España empieza la primavera con los embalses en mejor forma que el año pasado. Según los últimos datos del Ministerio para la Transición Ecológica, el agua almacenada en los embalses alcanza los 39.895 hectómetros cúbicos, lo que equivale al 71,19% de la capacidad total. Esto supone una subida de 3.028 hm³ respecto a la semana anterior.
Un respiro tras años secos
La mejora es notable si comparamos con el mismo periodo de 2024, cuando los embalses apenas contenían 32.406 hm³(57,83%). Incluso está por encima de la media de los últimos diez años para estas fechas, que se sitúa en 33.670 hm³(60,08%). Este repunte responde en buena parte a las lluvias acumuladas durante el invierno, que han sido más generosas de lo habitual en buena parte del país.
Que estemos por encima de la media de la última década es una buena noticia, pero también hay que tener en cuenta que esa década ha estado marcada por varios años especialmente secos.

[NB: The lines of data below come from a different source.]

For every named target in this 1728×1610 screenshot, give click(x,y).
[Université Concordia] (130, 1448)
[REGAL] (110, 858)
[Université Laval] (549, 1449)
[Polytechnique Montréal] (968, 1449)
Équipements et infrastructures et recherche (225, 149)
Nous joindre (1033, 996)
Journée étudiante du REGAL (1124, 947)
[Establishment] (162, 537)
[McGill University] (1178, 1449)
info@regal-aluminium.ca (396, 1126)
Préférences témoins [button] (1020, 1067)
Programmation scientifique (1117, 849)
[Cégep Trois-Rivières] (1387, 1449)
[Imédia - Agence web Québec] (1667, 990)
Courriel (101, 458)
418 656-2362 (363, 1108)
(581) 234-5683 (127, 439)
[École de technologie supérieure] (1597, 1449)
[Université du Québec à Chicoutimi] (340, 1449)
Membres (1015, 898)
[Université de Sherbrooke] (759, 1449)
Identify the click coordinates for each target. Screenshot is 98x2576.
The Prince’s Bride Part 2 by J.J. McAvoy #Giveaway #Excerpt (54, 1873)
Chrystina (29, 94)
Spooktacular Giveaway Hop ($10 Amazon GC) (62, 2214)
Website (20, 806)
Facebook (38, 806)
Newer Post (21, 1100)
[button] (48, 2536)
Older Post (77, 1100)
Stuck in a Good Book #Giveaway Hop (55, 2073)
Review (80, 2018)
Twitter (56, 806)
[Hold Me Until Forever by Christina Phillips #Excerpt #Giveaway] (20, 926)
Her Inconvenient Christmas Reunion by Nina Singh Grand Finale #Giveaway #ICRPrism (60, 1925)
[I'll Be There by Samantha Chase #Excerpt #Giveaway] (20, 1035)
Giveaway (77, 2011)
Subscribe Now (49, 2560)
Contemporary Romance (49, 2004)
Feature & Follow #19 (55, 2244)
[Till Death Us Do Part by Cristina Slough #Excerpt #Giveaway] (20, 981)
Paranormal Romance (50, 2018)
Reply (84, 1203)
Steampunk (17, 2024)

Por tanto, estos datos positivos no significan que el problema de la sequía haya desaparecido. Simplemente estamos ante una situación algo menos tensa que en años anteriores.
Además, la distribución del agua embalsada no es homogénea. Algunas zonas tienen más margen de maniobra, mientras otras podrían volver a enfrentar restricciones si la primavera viene seca o si el verano es especialmente caluroso.